While tempting to label these two patients’ transformations as miracles, they weren’t. Rather, they highlighted the power of Functional Medicine.
Heal Psoriasis with these Strategies
While psoriasis often becomes linked with gluten intolerances, that isn’t always the case. The three biggest culprits are:
- Gluten sensitivities
- Yeast overgrowth in the gut
- Heavy metals exposure
To address psoriasis, I remove these obstacles while restoring the body’s natural balance. It really becomes that simple. Take away the things that cause the problem and add those that ameliorate it.
Eight strategies to heal
With that approach, I’ve found these eight strategies can naturally heal psoriasis without steroids, creams and other invasive procedures.
- Eat a whole food, anti-inflammatory diet. Focus on anti-inflammatory foods including wild fish and other sources of omega-3 fats, red and purple berries (rich in polyphenols), dark green leafy vegetables, orange sweet potatoes and nuts. Add anti-inflammatory herbs, including turmeric (a source of anti-inflammatory curcumin), ginger and rosemary to your daily diet. Eliminate inflammatory foods such as refined, omega-6 and inflammatory oils – including: corn, soy and safflower oils.
- Remove food sensitivities. These include gluten and dairy.
- Test for heavy metal toxicity. Mercury and other metals trigger or exacerbate psoriasis.
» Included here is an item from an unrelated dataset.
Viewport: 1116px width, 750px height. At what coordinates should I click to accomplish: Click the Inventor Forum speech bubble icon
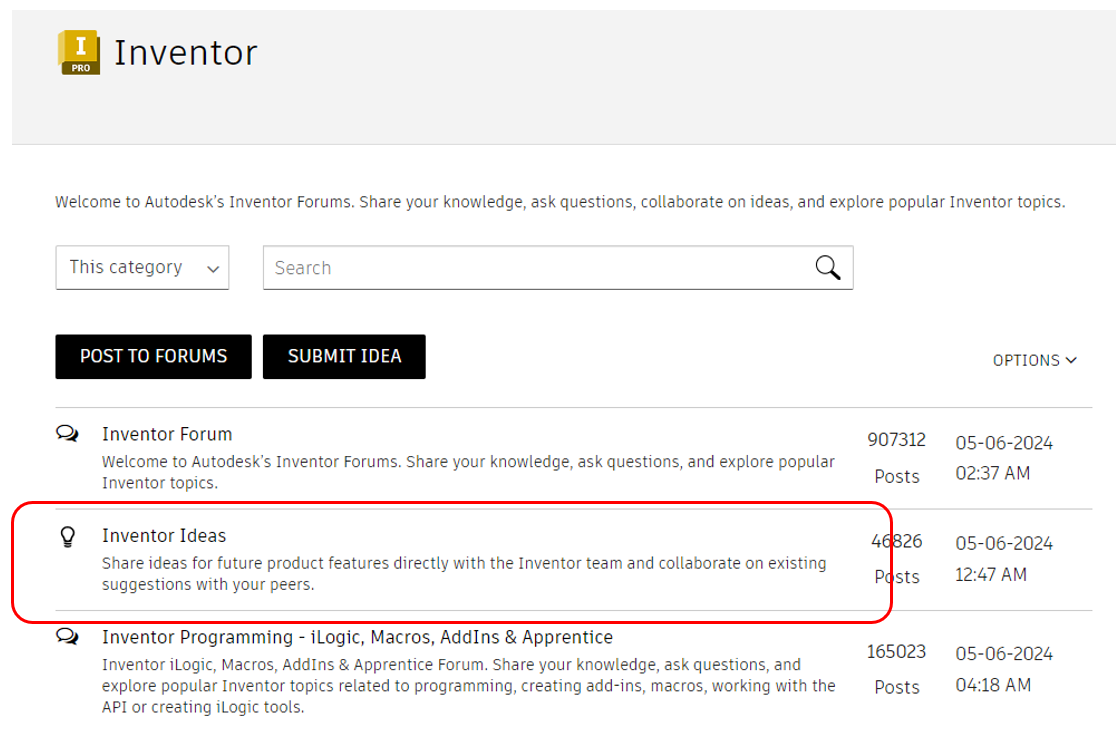click(x=67, y=434)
- Fix your gut. Your gut plays a significant role in skin health. One study found intestinal permeability (or leaky gut) can contribute to psoriasis. Yeast overgrowth, abnormal gut flora and other gut issues can also trigger or exacerbate psoriasis. If you suspect these or other issues, work with an integrative practitioner to optimize your gut health. I often use prescription or herbal antifungals to treat the yeast.
- Use the right supplements. Nutrients like fish oil, vitamin D and probiotics can help eliminate psoriasis. Also consider anti-inflammatory nutrients like quercetin, grape seed extract and rutin.
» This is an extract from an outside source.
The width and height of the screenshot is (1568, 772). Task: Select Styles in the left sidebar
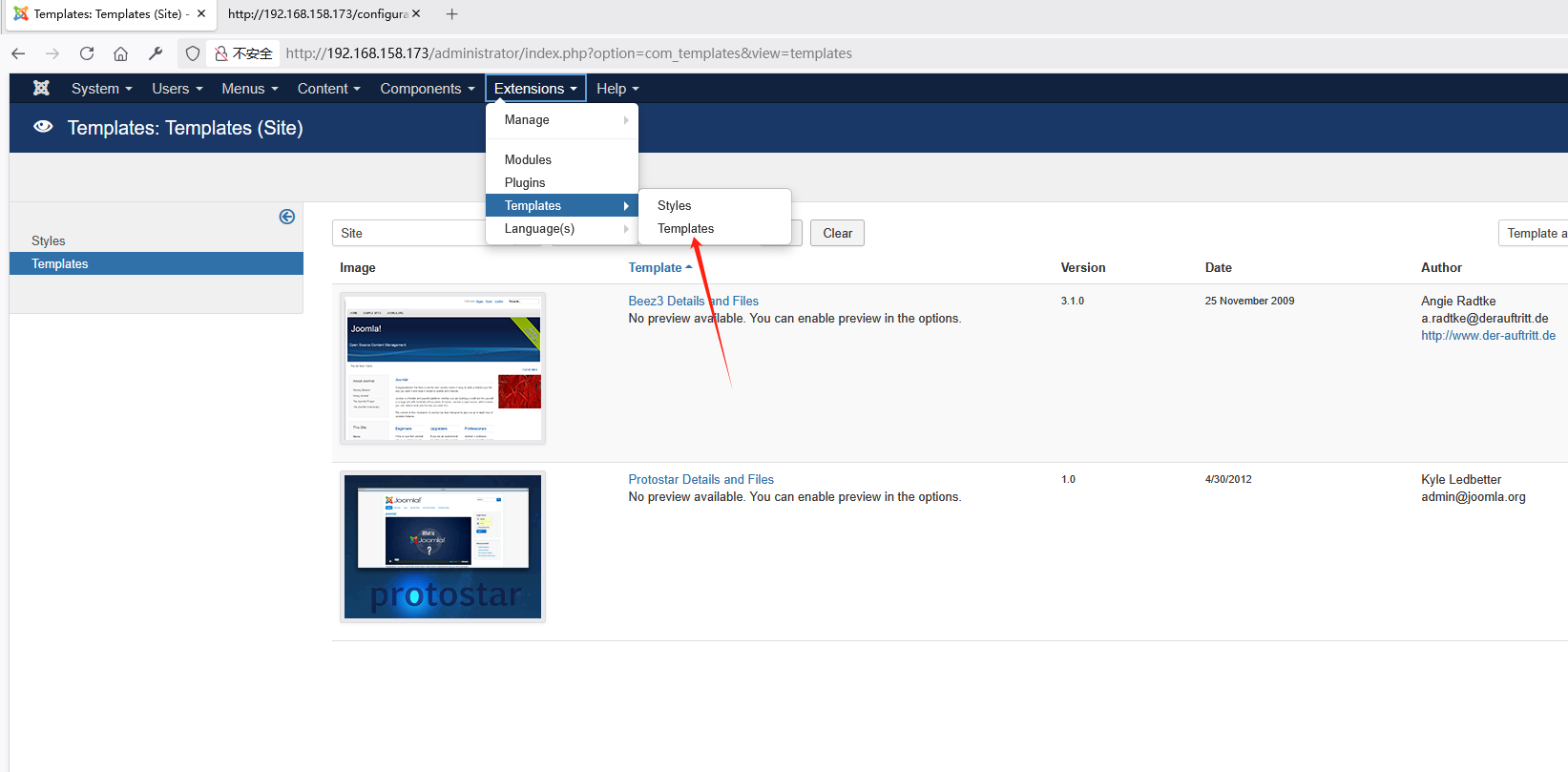pyautogui.click(x=49, y=240)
- Exercise regularly. Regular exercise is a natural anti-inflammatory. One study found increased physical exercise along with dietary intervention reduced psoriasis severity in systemically treated overweight or obese patients with active psoriasis. You don’t have to go to the gym, run on a treadmill and pump iron to stay in shape. Just start moving around more. Go for walks with your friends or family. Go out and do some gardening. Play Frisbee in the park with your kids. Pick up a tennis racket and just knock a tennis ball around. Anything you can do to get out and move your body can be considered exercise. So don’t think that you absolutely have to go to the gym to get fit. Just use your body more.
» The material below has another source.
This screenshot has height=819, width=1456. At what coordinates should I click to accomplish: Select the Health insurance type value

- Practice deep relaxation. Studies show chronic stress can influence the development and exacerbation of psoriasis. The proportion of psoriasis patients who believe stress affects their skin condition ranges from 37 to 78 percent, and researchers believe stress may worsen psoriasis severity and may even lengthen the time to disease clearance. Calming techniques such as yoga, deep breathing, biofeedback, massage can reduce stress and anxiety to promote relaxation.
- Sleep for 8 hours every night. Studies show patients with psoriasis suffer from more sleep disturbances.